* _EXERCISE REQUIREMENTS_:
Your answer must consist of the lines running from the one that holds "Sort comments by 按倒序" to the end of the data, copied exactly.

* _LISTED RECORDS_:

►

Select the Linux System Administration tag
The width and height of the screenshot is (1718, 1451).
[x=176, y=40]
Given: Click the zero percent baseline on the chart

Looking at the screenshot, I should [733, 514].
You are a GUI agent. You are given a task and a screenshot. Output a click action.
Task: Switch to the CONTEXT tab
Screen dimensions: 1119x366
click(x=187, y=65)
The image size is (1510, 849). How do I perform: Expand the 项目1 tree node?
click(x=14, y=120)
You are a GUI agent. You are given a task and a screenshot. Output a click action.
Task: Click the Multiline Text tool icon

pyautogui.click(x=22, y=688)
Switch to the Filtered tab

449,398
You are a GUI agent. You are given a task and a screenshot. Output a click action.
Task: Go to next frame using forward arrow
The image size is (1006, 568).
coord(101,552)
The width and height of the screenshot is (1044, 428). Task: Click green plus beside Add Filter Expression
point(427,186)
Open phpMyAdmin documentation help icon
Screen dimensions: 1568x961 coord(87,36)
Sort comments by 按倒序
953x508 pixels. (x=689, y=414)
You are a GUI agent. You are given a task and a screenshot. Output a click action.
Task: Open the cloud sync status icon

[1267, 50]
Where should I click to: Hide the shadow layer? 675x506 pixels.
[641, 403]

◄

* _TASK RESULT_:
Sort comments by 按倒序
953x508 pixels. (x=689, y=414)
You are a GUI agent. You are given a task and a screenshot. Output a click action.
Task: Open the cloud sync status icon

[1267, 50]
Where should I click to: Hide the shadow layer? 675x506 pixels.
[641, 403]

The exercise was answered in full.